EXERCISE TASK 1 :: Collect every line in the listing below that contains the word "arrow", copying each one unchanged.

GIVEN TEXT ::
Demonstrators are demanding Prime Minister Prayuth Chan-ocha, who took power in a military coup in 2014, speeds up reforms. The protest movement, which erupted almost a month ago, is gathering momentum.
An anti-government protest in Thailand's capital Bangkok drew at least 10,000 people on Sunday, police said, making it the largest political demonstration the kingdom has seen in years.
The student-led protests began nearly a month ago and have been held on an almost daily basis ever since.
Demonstrators are demanding a revised constitution, an end to the harassment of government critics and reforms to the monarchy.
The last demand is particularly sensitive in Thailand — anyone criticizing the monarchy faces between 1.5 to 15 years in jail.
They also want Prime Minister Prayuth Chan-ocha, who took power in a 2014 military coup, to resign.

[Word and element location data]
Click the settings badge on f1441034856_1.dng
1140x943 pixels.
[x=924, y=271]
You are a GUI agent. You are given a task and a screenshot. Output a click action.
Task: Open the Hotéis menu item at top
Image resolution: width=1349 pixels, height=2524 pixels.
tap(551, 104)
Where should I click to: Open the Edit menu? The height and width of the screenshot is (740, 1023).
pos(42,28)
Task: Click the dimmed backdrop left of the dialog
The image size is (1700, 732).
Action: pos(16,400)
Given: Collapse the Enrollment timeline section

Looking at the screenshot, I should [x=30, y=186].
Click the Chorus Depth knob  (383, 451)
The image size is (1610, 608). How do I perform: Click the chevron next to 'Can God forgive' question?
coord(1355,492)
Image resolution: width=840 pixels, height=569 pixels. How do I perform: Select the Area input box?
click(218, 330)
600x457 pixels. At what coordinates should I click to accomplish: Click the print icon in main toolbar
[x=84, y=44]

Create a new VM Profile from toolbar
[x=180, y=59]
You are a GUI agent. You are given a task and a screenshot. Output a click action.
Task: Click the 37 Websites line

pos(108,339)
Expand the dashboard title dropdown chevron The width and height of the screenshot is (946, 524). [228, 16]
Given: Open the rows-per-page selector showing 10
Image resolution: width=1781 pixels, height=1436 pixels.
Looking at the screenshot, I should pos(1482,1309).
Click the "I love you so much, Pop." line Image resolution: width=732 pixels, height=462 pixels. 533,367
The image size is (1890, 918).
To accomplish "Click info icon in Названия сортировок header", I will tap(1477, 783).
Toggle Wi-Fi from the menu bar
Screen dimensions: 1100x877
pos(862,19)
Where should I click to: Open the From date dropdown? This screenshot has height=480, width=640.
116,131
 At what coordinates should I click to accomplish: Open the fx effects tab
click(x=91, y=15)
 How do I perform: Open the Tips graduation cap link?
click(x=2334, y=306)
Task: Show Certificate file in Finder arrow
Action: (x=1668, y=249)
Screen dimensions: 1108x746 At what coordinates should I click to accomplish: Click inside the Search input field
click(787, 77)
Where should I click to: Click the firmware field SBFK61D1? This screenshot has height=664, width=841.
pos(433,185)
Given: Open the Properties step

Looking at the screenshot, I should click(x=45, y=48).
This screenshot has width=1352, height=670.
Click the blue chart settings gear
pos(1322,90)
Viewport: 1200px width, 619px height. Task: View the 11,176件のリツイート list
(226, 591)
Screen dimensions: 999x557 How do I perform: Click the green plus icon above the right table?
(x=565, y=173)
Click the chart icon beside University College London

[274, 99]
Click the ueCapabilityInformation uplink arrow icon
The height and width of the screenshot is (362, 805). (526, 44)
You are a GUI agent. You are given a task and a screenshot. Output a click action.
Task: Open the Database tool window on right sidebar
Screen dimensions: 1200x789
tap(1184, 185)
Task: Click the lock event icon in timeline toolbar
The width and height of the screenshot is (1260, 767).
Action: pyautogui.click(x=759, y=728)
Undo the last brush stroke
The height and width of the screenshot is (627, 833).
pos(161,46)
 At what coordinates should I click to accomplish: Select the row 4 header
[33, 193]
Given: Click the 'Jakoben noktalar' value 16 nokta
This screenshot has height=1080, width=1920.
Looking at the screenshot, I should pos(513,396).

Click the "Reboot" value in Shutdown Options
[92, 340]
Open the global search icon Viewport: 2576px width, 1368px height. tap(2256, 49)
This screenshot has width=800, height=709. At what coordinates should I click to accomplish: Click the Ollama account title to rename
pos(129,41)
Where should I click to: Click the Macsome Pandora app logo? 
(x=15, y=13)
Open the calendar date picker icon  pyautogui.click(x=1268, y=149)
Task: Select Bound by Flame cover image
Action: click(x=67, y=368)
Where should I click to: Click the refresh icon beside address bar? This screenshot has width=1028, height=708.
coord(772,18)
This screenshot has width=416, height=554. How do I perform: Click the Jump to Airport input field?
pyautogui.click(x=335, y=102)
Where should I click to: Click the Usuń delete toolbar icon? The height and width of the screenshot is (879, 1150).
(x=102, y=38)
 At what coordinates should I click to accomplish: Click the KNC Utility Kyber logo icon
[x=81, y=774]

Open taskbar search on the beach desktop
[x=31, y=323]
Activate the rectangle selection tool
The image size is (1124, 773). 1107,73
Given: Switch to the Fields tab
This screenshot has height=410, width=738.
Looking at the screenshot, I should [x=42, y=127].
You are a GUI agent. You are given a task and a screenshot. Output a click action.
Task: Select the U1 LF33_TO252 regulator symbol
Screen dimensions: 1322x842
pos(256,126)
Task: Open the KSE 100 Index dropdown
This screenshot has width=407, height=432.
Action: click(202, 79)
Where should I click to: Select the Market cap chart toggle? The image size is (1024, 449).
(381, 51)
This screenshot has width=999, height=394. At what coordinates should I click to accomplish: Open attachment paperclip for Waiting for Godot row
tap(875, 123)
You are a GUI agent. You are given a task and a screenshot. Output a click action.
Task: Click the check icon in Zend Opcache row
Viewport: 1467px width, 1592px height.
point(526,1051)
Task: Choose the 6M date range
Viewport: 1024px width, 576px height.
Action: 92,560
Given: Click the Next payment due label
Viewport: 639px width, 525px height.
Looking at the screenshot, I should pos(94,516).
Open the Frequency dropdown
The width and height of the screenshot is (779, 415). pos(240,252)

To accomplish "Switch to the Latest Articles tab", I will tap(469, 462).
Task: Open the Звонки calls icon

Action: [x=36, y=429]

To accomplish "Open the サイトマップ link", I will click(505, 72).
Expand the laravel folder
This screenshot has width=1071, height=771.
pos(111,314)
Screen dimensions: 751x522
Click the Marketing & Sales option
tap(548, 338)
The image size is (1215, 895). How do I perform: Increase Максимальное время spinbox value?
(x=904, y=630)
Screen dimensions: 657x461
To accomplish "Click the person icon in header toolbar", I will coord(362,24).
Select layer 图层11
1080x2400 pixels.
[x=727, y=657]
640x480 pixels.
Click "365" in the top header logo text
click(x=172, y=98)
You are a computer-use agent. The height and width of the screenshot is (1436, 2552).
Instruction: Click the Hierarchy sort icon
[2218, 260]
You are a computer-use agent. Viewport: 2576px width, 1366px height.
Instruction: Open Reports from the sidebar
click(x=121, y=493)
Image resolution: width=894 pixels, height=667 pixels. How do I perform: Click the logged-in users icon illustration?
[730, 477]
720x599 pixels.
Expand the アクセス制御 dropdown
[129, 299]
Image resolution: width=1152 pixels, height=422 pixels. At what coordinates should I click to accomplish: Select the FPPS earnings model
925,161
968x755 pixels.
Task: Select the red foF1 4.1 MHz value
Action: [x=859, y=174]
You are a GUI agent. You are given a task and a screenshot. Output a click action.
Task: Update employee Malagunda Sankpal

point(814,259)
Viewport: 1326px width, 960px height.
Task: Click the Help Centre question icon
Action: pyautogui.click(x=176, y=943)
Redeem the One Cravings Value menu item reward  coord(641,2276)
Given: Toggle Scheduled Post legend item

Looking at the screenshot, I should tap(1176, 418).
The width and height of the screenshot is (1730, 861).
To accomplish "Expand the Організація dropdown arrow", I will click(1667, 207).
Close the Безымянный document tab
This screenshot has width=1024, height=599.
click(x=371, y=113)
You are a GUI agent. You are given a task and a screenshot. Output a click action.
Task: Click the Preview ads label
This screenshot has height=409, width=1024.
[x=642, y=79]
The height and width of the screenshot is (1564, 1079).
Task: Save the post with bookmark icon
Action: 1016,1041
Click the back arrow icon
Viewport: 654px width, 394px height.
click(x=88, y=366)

EXERCISE TASK 2 :: Reproduce the full text about the Thai protests above, word for word.

FINISHED ANSWER 1 ::
Task: Show Certificate file in Finder arrow
Click the ueCapabilityInformation uplink arrow icon
To accomplish "Expand the Організація dropdown arrow", I will click(1667, 207).
Click the back arrow icon

FINISHED ANSWER 2 ::
Demonstrators are demanding Prime Minister Prayuth Chan-ocha, who took power in a military coup in 2014, speeds up reforms. The protest movement, which erupted almost a month ago, is gathering momentum.
An anti-government protest in Thailand's capital Bangkok drew at least 10,000 people on Sunday, police said, making it the largest political demonstration the kingdom has seen in years.
The student-led protests began nearly a month ago and have been held on an almost daily basis ever since.
Demonstrators are demanding a revised constitution, an end to the harassment of government critics and reforms to the monarchy.
The last demand is particularly sensitive in Thailand — anyone criticizing the monarchy faces between 1.5 to 15 years in jail.
They also want Prime Minister Prayuth Chan-ocha, who took power in a 2014 military coup, to resign.